Start of Data listing
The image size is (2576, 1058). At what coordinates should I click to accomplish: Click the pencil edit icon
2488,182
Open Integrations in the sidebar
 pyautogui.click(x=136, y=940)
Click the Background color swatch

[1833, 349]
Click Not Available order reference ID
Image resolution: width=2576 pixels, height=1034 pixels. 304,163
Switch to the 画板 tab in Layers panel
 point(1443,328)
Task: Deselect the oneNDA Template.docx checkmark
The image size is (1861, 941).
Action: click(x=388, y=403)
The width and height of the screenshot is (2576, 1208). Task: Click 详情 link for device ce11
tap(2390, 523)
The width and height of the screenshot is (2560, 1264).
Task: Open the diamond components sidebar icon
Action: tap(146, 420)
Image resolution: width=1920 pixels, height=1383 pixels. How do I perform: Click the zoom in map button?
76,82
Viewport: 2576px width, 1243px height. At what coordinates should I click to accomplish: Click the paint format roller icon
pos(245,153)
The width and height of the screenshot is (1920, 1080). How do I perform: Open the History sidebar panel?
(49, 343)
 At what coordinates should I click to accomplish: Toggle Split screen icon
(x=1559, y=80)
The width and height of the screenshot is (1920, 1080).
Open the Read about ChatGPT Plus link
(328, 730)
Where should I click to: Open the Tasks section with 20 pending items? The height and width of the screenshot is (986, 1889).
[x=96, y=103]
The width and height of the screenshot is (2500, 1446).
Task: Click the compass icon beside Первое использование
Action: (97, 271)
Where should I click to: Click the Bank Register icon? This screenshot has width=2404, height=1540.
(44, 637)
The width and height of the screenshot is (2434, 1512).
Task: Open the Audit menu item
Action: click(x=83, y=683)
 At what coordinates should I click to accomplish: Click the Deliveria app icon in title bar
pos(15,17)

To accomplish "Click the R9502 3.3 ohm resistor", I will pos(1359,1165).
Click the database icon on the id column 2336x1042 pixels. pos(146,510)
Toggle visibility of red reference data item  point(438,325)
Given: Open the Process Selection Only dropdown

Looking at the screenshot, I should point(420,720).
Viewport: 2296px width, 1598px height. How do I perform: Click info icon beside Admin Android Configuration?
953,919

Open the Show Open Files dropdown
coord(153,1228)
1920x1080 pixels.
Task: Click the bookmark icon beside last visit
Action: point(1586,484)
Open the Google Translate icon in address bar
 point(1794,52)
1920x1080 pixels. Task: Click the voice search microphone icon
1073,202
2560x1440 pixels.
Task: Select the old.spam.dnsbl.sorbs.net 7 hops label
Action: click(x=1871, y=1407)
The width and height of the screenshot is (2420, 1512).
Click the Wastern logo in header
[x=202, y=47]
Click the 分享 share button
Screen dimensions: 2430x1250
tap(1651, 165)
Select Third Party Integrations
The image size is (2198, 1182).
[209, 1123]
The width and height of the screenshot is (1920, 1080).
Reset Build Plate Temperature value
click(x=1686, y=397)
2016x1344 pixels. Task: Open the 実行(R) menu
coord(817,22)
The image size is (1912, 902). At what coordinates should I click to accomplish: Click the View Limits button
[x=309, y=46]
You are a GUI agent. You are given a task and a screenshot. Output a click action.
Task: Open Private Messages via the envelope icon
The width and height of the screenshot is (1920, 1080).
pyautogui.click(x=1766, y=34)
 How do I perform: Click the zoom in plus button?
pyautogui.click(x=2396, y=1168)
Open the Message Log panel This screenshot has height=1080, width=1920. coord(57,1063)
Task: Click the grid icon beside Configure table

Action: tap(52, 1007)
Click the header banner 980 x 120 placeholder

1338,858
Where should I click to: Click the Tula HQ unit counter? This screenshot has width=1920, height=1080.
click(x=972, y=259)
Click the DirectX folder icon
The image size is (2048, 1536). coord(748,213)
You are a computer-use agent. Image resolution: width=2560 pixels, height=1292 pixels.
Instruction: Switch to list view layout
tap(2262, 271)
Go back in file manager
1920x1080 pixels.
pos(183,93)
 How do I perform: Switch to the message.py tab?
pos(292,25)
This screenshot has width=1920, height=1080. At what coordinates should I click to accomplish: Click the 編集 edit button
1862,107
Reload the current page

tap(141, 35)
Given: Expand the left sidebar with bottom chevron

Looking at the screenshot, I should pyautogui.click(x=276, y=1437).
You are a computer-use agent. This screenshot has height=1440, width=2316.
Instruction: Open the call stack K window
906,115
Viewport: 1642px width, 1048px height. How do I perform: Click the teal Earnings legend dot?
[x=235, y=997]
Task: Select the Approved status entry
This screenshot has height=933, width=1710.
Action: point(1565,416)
End of Data listing
**Work task**
Determine the number of lines in the listing that contain the word "agent", and respond with nothing but that number.

**Answer to this task**
3